LOS ANGELES - A father is demanding that the Los Angeles Unified School District discipline a boy for allegedly sexually harassing his 11-year-old daughter.
"I feel the school has failed me and has failed my daughter," said Ivan Benitez.
Benitez is the father of a sixth-grader at John Muir Middle School in the Vermont-Slauson neighborhood of South Los Angeles.
The girl documented the alleged sexual harassment in her journal: "I would always try avoiding him; I would walk the other way if I saw him coming."
She also wrote, "Every time I left first period, he would smack my butt, and he would try to grab my boobs."
The preteen says it all started innocently at the beginning of the school year. She explained she didn't know anyone on campus, and the boy was friendly.

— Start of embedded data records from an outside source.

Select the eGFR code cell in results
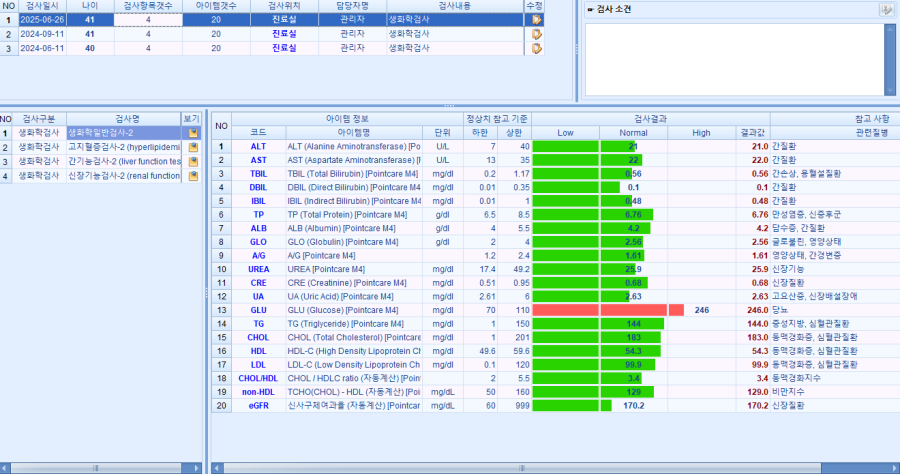Screen dimensions: 900x474 click(258, 406)
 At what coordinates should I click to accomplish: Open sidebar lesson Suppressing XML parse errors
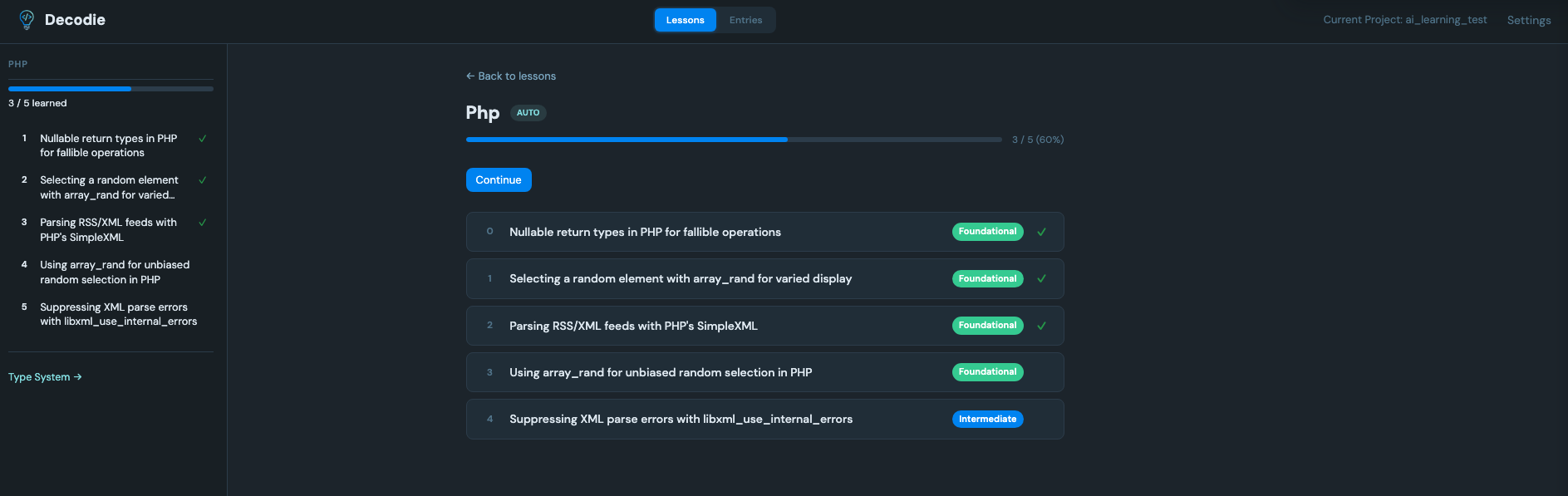point(118,314)
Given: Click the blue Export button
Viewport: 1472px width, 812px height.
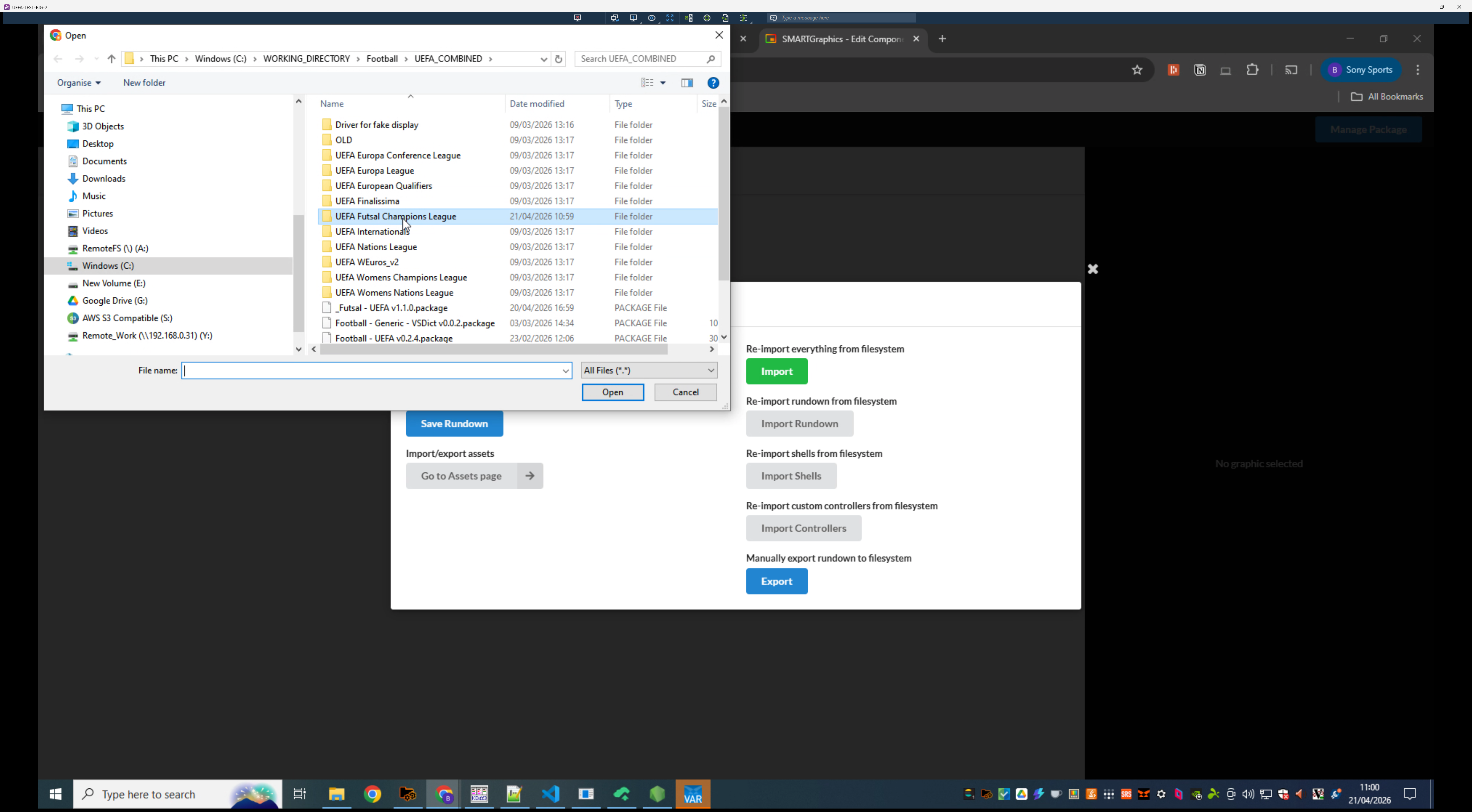Looking at the screenshot, I should [776, 581].
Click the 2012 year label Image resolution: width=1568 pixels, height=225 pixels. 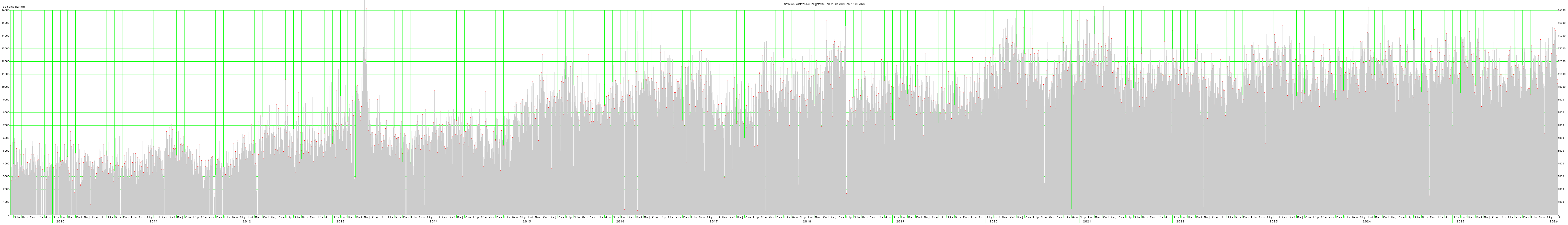pyautogui.click(x=247, y=221)
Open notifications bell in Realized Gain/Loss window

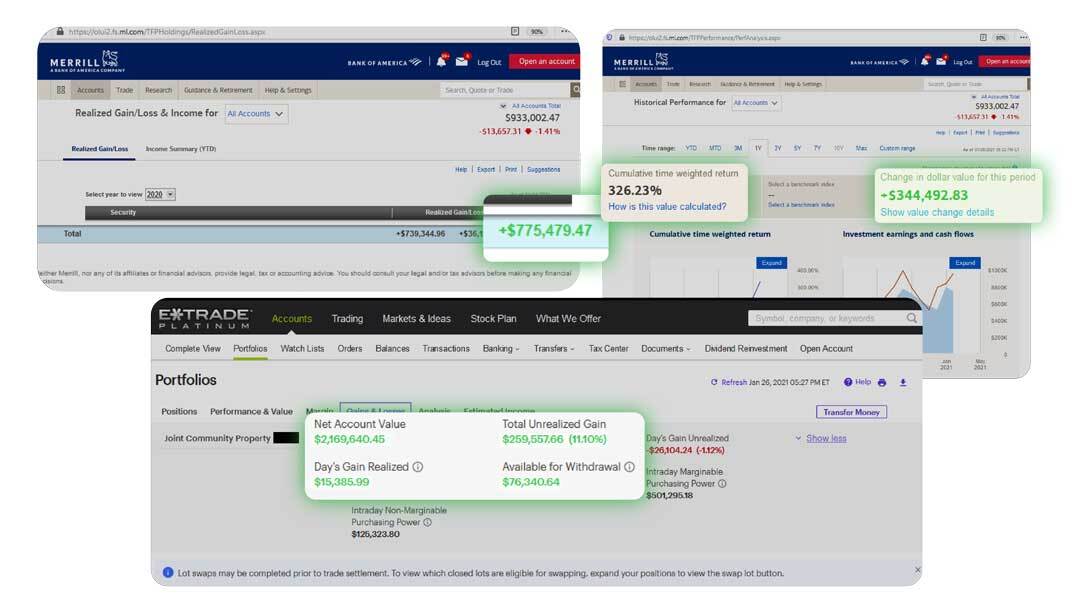[x=441, y=62]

"We started talking, and we started dating. He wasn't touchy at first, but then he started to get more touchy where I would feel uncomfortable with him touching me," she said.
The girl said she started hiding from the boy, making him angry and aggressive. When her father found out, he immediately contacted school officials.
Benitez alleges the school told him the harassment described by his daughter does not meet the criteria for tier-one sexual harassment. Instead, he says they suggested moving his daughter to another school in the district.
Meanwhile, the LAUSD issued the following statement:
"At John Muir Middle School for Advanced Studies & Science Technology Engineering Mathematics Magnet, the safety and well-being of all students and staff remains our top priority. While we cannot disclose any information regarding student matters due to confidentiality, we want to reassure our families that we are committed to the safety of everyone in our school community."
"Schools have a No Tolerance Policy when it comes to any type of touching, especially touching of a sexual nature," said Neama Rahmani, President of West Coast Trial Lawyers.
Rahmani says as soon as a school learns of sexual harassment at school, they need to act on it immediately.
"Children that young can't consent to sexual contact. So even if they had some sort of relationship or even dating, that doesn't condone the behavior," Rahmani said.
"I think the biggest takeaway for parents here is communication," says Annalisa Enrile, USC's School of Social Work professor.
She says it's never too early to talk to your kids about relationships and boundaries.
"We really should be educating both our boys and our girls about how to be respectful, how to be communicative, how to ask for consent," Enrile adds.